▶

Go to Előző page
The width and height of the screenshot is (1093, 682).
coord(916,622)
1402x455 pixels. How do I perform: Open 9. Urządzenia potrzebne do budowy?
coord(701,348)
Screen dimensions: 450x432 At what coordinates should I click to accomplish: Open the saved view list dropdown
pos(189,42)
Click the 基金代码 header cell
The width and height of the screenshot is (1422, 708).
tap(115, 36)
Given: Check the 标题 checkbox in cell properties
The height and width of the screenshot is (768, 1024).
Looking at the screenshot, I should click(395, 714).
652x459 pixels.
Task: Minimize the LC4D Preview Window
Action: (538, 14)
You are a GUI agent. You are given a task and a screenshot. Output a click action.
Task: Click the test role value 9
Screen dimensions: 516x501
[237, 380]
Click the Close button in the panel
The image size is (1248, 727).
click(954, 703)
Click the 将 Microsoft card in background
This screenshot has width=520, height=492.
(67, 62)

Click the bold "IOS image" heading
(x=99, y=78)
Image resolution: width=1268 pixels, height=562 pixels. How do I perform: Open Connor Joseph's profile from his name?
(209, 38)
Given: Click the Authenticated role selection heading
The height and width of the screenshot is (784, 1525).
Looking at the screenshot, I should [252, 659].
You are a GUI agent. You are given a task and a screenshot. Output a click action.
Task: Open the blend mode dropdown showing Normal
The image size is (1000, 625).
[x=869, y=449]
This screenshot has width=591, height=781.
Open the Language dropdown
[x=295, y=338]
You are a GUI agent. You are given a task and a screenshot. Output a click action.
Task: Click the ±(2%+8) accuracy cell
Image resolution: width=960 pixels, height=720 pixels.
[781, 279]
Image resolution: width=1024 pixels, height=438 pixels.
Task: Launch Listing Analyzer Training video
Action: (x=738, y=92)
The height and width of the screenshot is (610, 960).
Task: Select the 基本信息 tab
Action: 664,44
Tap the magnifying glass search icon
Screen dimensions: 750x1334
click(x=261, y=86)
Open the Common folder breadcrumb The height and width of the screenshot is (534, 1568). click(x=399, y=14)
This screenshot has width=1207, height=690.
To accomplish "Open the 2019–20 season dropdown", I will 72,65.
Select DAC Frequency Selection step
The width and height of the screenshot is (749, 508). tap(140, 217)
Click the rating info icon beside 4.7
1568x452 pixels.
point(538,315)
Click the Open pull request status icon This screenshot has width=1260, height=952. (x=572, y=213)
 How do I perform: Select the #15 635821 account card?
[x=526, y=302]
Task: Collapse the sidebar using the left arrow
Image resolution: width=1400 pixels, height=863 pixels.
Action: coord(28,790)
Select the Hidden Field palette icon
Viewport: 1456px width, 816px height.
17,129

◀

Beginning with the line holding "1568x452 pixels." and ending with the line holding "Task: Collapse the", write out the stretch of material above exactly; add no further lines.

1568x452 pixels.
point(538,315)
Click the Open pull request status icon This screenshot has width=1260, height=952. (x=572, y=213)
 How do I perform: Select the #15 635821 account card?
[x=526, y=302]
Task: Collapse the sidebar using the left arrow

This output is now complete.